## Directions
• 1. Answer these questions using the RMG documentation:
(a) In which file can the options for input flags be found?
(b) What does the -q flag do?
(c) What is recommended for running jobs in a linux environment, since some jobs can take a long time?
• 2. Write out the passage of the RMG documentation starting with "usage: rmg.py [-h]" and going on through "how molecules react.", substituting "chemical species" for "molecules".
• 3. Carry on the RMG documentation from the point at which it stops.

## Source text
════════════════
6. Running a Job

Note: In all these examples rmg.py should be the path to your installed RMG (eg. yours might be /Users/joeblogs/Code/RMG-Py/rmg.py) and input.py is the path to the input file you wish to run (eg. yours might be RMG-runs/hexadiene/input.py). If you get an error like python: can't open file 'rmg.py': [Errno 2] No such file or directory then probably the first of these is wrong. If you get an error like IOError: [Errno 2] No such file or directory: '/some/path/to/input.py' then probably the second of these is wrong.

Running a basic RMG job is straightforward, as shown in the example below. However, depending on your case you might want to add the flags outlined in the following section. We recommend you make a job-specific directory for each RMG simulation. Some jobs can take quite a while to complete, so we also recommend using a job scheduler if working in a linux environment.

Basic run:

python-jl rmg.py input.py

6.1. Input flags

The options for input flags can be found in /RMG-Py/rmgpy/util.py. Running

python-jl rmg.py -h

at the command line will print the documentation from util.py, which is reproduced below for convenience:

usage: rmg.py [-h] [-q | -v | -d] [-o DIR] [-r path/to/seed/] [-p] [-P]
      [-t DD:HH:MM:SS] [-i MAXITER] [-n MAXPROC] [-k]
      FILE

Reaction Mechanism Generator (RMG) is an automatic chemical reaction mechanism
generator that constructs kinetic models composed of elementary chemical
reaction steps using a general understanding of how molecules react.

positional arguments:
  FILE                  a file describing the job to execute

optional arguments:
  -h, --help            show this help message and exit
  -q, --quiet           only print warnings and errors
  -v, --verbose         print more verbose output
  -d, --debug           print debug information
  -o DIR, --output-directory DIR
                        use DIR as output directory
  -r path/to/seed/, --restart path/to/seed/
                        restart RMG from a seed
  -p, --profile         run under cProfile to gather profiling statistics, and
                        postprocess them if job completes
  -P, --postprocess     postprocess profiling statistics from previous
                        [failed] run; does not run the simulation
  -t DD:HH:MM:SS, --walltime DD:HH:MM:SS
                        set the maximum execution time
  -i MAXITER, --maxiter MAXITER
                        set the maximum number of RMG iterations
  -n MAXPROC, --maxproc MAXPROC
                        max number of processes used during reaction
                        generation
  -k, --kineticsdatastore
                        output a folder, kinetics_database, that contains a
                        .txt file for each reaction family listing the
                        source(s) for each entry

Some representative example usages are shown below.
════════════════
## Data extracted from a collection
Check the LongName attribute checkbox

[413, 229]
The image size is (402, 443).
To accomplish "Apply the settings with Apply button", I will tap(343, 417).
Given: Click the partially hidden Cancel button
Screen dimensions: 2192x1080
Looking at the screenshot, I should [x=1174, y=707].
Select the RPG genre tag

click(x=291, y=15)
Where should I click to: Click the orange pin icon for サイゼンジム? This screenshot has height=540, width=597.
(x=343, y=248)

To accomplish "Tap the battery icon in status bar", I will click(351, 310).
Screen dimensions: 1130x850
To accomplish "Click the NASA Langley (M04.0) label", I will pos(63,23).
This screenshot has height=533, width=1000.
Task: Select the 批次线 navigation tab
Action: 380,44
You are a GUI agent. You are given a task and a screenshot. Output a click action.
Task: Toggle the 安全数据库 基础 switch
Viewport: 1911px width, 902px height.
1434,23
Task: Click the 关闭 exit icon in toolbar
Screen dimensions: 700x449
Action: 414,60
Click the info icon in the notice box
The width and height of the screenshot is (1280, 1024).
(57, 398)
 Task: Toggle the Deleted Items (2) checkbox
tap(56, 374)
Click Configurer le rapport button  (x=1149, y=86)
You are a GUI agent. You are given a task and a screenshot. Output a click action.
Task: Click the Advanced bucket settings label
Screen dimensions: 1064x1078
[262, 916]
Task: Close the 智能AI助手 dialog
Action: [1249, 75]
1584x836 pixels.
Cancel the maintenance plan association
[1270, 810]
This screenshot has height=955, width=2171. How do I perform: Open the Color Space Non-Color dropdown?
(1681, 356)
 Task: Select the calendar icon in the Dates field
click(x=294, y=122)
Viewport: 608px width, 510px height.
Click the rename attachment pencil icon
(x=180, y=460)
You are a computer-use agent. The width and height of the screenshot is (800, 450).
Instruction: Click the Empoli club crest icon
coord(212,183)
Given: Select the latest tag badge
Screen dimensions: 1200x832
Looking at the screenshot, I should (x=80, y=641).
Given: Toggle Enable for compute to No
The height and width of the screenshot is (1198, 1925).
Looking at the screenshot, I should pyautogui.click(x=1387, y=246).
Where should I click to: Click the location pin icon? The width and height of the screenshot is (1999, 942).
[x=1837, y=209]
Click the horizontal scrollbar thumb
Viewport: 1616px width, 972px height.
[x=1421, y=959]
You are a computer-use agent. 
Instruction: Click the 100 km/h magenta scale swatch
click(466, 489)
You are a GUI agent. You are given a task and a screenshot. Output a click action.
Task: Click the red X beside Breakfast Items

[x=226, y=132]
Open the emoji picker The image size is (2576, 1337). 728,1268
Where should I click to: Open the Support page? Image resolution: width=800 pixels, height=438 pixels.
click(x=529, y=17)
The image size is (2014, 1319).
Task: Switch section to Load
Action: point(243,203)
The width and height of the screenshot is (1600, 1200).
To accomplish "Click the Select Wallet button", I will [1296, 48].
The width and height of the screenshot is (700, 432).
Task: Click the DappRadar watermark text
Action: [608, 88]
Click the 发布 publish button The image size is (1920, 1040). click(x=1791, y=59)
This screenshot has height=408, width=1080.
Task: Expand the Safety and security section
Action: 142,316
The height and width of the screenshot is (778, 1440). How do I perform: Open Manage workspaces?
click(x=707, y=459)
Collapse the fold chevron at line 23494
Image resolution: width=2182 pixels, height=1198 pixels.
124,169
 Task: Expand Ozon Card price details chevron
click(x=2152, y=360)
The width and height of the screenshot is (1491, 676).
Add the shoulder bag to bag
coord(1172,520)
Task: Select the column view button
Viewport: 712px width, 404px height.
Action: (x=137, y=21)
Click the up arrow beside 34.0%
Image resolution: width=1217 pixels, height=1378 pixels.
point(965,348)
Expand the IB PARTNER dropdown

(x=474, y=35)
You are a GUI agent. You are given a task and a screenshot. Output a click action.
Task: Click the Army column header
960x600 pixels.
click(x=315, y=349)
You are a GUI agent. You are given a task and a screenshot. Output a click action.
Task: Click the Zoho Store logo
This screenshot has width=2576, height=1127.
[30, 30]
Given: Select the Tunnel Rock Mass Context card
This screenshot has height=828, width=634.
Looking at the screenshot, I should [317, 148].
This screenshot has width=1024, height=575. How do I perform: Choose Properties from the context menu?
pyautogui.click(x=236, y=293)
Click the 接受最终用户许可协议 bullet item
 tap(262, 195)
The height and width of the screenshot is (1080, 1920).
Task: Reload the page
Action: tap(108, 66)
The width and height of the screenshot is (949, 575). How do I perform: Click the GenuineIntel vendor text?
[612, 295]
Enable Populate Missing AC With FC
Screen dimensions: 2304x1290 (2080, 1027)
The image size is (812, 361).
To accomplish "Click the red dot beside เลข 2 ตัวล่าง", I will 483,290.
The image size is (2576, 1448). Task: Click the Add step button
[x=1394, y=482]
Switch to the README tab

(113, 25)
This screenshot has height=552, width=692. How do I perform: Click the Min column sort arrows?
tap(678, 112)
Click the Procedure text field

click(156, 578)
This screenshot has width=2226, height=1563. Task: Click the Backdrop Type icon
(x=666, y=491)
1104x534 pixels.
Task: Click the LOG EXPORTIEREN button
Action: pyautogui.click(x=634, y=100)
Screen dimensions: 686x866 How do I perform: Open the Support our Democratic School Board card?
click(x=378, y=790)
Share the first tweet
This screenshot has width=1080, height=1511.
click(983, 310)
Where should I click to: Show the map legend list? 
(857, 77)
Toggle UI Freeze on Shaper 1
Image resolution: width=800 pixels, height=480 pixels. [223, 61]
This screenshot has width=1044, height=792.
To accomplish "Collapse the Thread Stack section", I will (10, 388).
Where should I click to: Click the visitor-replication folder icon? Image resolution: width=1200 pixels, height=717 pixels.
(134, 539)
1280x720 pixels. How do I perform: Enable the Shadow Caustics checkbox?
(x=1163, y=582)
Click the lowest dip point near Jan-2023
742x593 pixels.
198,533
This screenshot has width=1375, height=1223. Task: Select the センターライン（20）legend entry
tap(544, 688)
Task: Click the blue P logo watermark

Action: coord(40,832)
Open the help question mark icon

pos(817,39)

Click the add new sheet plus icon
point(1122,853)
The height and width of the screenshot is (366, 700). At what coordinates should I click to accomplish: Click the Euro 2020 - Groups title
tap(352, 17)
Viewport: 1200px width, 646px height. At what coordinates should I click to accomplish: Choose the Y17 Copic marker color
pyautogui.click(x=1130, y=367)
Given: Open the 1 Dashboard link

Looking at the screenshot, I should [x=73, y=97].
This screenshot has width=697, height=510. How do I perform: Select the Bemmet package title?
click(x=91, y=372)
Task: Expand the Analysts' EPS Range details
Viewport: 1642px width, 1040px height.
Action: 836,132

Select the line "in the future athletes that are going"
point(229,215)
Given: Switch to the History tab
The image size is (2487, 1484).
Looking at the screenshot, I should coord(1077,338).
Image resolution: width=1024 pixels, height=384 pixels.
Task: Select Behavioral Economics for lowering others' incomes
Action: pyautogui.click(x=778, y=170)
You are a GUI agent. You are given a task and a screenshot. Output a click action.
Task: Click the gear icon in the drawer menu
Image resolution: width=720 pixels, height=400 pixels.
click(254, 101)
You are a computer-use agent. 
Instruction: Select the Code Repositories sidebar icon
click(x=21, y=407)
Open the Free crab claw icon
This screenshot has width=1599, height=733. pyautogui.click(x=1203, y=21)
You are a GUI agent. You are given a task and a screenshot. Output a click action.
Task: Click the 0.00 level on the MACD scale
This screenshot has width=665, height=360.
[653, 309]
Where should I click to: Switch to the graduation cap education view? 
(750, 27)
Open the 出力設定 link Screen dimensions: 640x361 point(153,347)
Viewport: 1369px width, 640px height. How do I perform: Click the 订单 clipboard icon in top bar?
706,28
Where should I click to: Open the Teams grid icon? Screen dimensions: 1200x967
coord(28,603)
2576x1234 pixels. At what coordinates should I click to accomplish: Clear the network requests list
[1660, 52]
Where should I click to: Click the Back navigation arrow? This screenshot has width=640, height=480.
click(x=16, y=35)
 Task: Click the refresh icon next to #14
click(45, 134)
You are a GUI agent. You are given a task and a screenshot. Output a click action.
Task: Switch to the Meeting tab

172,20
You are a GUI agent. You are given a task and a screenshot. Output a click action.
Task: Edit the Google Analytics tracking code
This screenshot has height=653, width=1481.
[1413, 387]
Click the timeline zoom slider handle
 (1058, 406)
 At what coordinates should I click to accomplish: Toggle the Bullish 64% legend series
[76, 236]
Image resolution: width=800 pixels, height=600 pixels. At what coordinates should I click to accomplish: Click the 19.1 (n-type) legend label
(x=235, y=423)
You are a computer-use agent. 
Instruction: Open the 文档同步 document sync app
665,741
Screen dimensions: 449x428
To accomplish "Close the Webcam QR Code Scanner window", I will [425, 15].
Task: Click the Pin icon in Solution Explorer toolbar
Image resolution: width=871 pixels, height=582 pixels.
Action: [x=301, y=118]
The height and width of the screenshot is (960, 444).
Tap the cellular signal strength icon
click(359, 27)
════════════════
## Expected responses
• 1.
(a) /RMG-Py/rmgpy/util.py
(b) It prints only warnings and errors.
(c) Using a job scheduler.

• 2.
usage: rmg.py [-h] [-q | -v | -d] [-o DIR] [-r path/to/seed/] [-p] [-P]
      [-t DD:HH:MM:SS] [-i MAXITER] [-n MAXPROC] [-k]
      FILE

Reaction Mechanism Generator (RMG) is an automatic chemical reaction mechanism
generator that constructs kinetic models composed of elementary chemical
reaction steps using a general understanding of how chemical species react.

• 3.
Run by restarting from a seed mechanism:

python-jl rmg.py -r path/to/seed/ input.py

Run with CPU time profiling:

python-jl rmg.py -p input.py

Run with multiprocessing for reaction generation and QMTP:

python-jl rmg.py -n <Max number of processes allowed> input.py

Run with setting a limit on the maximum execution time:

python-jl rmg.py -t <DD:HH:MM:SS> input.py

Run with setting a limit on the maximum number of iterations:

python-jl rmg.py -i <Max number of desired iterations> input.py

6.2. Details on the multiprocessing implementation

Currently, multiprocessing is implemented for reaction generation and the generation of QMfiles when using the QMTP option to compute thermodynamic properties of species. The processes are spawned and closed within each function. The number of processes is determined based on the ratio of currently available RAM and currently used RAM. The user can input the maximum number of allowed processes from the command line. For each reaction generation or QMTP call the number of processes will be the minimum value of either the number of allowed processes due to user input or the value obtained by the RAM ratio. The RAM limitation is employed, because multiprocessing is forking the base process and the memory limit (SWAP + RAM) might be exceeded when using too many processors for a base process large in memory.

6.3. Details on profiling RMG jobs

Here, we explain how to profile an RMG job. For starters, use the saveSeedModulus option in the input file, as described in the Section Miscellaneous Options, to save the seed mechanism at regular intervals, perhaps every 50 or 100 iterations depending on the size of the mechanism. This option is particularly important for saving intermediate steps when working with large mechanisms; it may be prudent to save and examine how the chemistry changes over mechanism development rather than just obtaining the final seed mechanism.

These seeds can then be restarted with use of the -r flag, as described in the Section Input Flags above. Additionally, restarting these seeds with the -i flag allows examination of how computational effort, time spent in each module, individual processor memory consumption if using the the -n flag, and overall memory consumption change over the course of mechanism development. To time profile, one could use:

rmg.py -r <path_to_seed>/seed -p -i 15 restart_from_seed.py

such that 15 iterations was arbitrarily chosen as a representative sample size to obtain profiling information. To run memory profiling, one option is to install a python memory profiler as an additional dependency. As detailed in their linked GitHub, there are options for line-by-line memory usage of small functions and for time-based memory usage. An example of memory profiling is:

mprof run --multiprocess rmg.py -r <path_to_seed>/seed -i 15 -n 3 restart_from_seed.py

such that this example demonstrates how to obtain memory consumption for each of three specified processes and again use 15 iterations to obtain representative profiling information. Please see the linked GitHub to learn more about how the memory profiler tool can help characterize your process.